• **Work required**
Take the line with "God provides for our needs (746, 1282)" and all lines after it, through the end of the records below, and repeat them exactly.

• **The records**
[Start of Attachment]

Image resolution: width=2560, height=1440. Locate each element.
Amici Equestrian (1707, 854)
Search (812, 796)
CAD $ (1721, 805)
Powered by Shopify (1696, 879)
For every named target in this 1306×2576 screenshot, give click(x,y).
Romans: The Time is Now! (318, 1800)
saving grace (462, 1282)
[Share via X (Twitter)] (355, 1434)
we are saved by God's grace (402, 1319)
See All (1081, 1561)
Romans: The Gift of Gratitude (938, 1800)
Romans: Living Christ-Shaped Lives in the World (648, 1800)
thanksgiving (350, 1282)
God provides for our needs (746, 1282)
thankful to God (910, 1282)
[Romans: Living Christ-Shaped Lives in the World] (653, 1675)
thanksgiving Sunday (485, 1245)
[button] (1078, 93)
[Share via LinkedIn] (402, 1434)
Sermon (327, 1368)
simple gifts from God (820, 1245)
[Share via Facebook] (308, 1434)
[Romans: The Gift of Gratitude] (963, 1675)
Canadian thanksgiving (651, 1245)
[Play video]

[End of Attachment]

• **Written reply**
God provides for our needs (746, 1282)
thankful to God (910, 1282)
[Romans: Living Christ-Shaped Lives in the World] (653, 1675)
thanksgiving Sunday (485, 1245)
[button] (1078, 93)
[Share via LinkedIn] (402, 1434)
Sermon (327, 1368)
simple gifts from God (820, 1245)
[Share via Facebook] (308, 1434)
[Romans: The Gift of Gratitude] (963, 1675)
Canadian thanksgiving (651, 1245)
[Play video]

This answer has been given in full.